[Dataset excerpts]
====================
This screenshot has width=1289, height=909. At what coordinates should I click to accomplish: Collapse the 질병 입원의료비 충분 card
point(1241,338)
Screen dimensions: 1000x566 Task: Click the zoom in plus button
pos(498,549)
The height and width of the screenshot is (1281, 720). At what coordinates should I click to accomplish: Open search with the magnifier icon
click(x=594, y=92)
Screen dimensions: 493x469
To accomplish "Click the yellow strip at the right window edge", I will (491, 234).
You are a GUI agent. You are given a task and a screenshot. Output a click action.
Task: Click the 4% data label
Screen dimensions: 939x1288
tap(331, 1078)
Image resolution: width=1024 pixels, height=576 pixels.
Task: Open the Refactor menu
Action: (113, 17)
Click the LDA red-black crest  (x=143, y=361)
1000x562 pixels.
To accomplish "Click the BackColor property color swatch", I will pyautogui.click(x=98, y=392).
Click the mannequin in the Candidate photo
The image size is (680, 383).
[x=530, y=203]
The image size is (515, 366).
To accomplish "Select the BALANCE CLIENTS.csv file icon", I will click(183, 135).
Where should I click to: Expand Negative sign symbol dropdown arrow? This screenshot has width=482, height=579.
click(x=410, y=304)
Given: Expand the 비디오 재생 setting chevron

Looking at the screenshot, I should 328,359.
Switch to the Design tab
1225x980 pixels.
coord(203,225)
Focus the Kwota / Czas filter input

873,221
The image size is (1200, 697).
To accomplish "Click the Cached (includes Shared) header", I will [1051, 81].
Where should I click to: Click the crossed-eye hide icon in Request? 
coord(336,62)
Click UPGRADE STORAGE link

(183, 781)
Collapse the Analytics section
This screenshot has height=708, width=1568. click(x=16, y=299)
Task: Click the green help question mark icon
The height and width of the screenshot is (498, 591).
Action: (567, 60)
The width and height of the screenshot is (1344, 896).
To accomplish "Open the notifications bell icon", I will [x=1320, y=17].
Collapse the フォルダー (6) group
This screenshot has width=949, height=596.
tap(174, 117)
====================
Task instructions
Write out each record exactly, without addition or omission.

Answer section
This screenshot has width=1289, height=909. At what coordinates should I click to accomplish: Collapse the 질병 입원의료비 충분 card
point(1241,338)
Screen dimensions: 1000x566 Task: Click the zoom in plus button
pos(498,549)
The height and width of the screenshot is (1281, 720). At what coordinates should I click to accomplish: Open search with the magnifier icon
click(x=594, y=92)
Screen dimensions: 493x469
To accomplish "Click the yellow strip at the right window edge", I will (491, 234).
You are a GUI agent. You are given a task and a screenshot. Output a click action.
Task: Click the 4% data label
Screen dimensions: 939x1288
tap(331, 1078)
Image resolution: width=1024 pixels, height=576 pixels.
Task: Open the Refactor menu
Action: (113, 17)
Click the LDA red-black crest  (x=143, y=361)
1000x562 pixels.
To accomplish "Click the BackColor property color swatch", I will pyautogui.click(x=98, y=392).
Click the mannequin in the Candidate photo
The image size is (680, 383).
[x=530, y=203]
The image size is (515, 366).
To accomplish "Select the BALANCE CLIENTS.csv file icon", I will click(183, 135).
Where should I click to: Expand Negative sign symbol dropdown arrow? This screenshot has width=482, height=579.
click(x=410, y=304)
Given: Expand the 비디오 재생 setting chevron

Looking at the screenshot, I should 328,359.
Switch to the Design tab
1225x980 pixels.
coord(203,225)
Focus the Kwota / Czas filter input

873,221
The image size is (1200, 697).
To accomplish "Click the Cached (includes Shared) header", I will [1051, 81].
Where should I click to: Click the crossed-eye hide icon in Request? 
coord(336,62)
Click UPGRADE STORAGE link

(183, 781)
Collapse the Analytics section
This screenshot has height=708, width=1568. click(x=16, y=299)
Task: Click the green help question mark icon
The height and width of the screenshot is (498, 591).
Action: (567, 60)
The width and height of the screenshot is (1344, 896).
To accomplish "Open the notifications bell icon", I will [x=1320, y=17].
Collapse the フォルダー (6) group
This screenshot has width=949, height=596.
tap(174, 117)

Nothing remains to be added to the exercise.